Material supplied =
────────────────────────────────────────
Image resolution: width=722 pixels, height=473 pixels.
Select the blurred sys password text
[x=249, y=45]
────────────────────────────────────────
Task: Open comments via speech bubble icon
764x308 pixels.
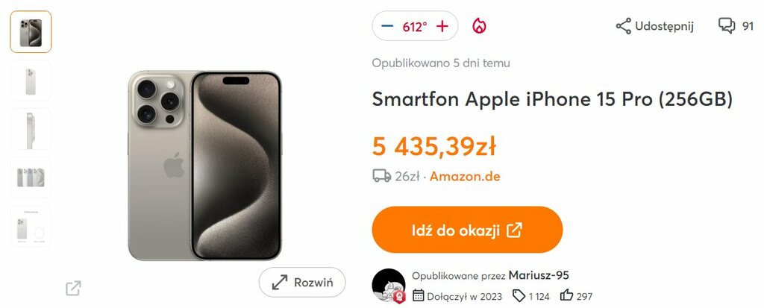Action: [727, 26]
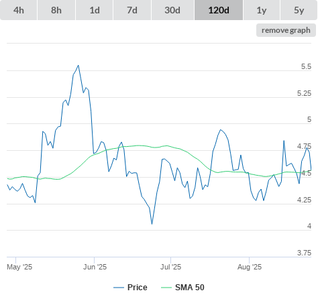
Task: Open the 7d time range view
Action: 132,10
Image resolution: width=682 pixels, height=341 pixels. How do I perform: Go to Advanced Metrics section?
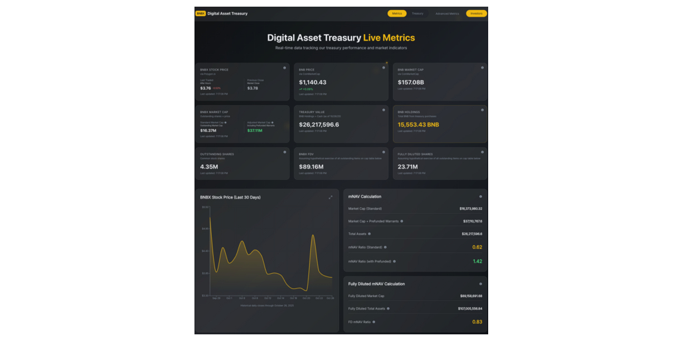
────────────────────────────────────────
Problem = Find each line in the records holding the string "width" and show it.

Solved problem =
Image resolution: width=722 pixels, height=473 pixels.
Image resolution: width=682 pixels, height=341 pixels. How do I perform: Go to Advanced Metrics section?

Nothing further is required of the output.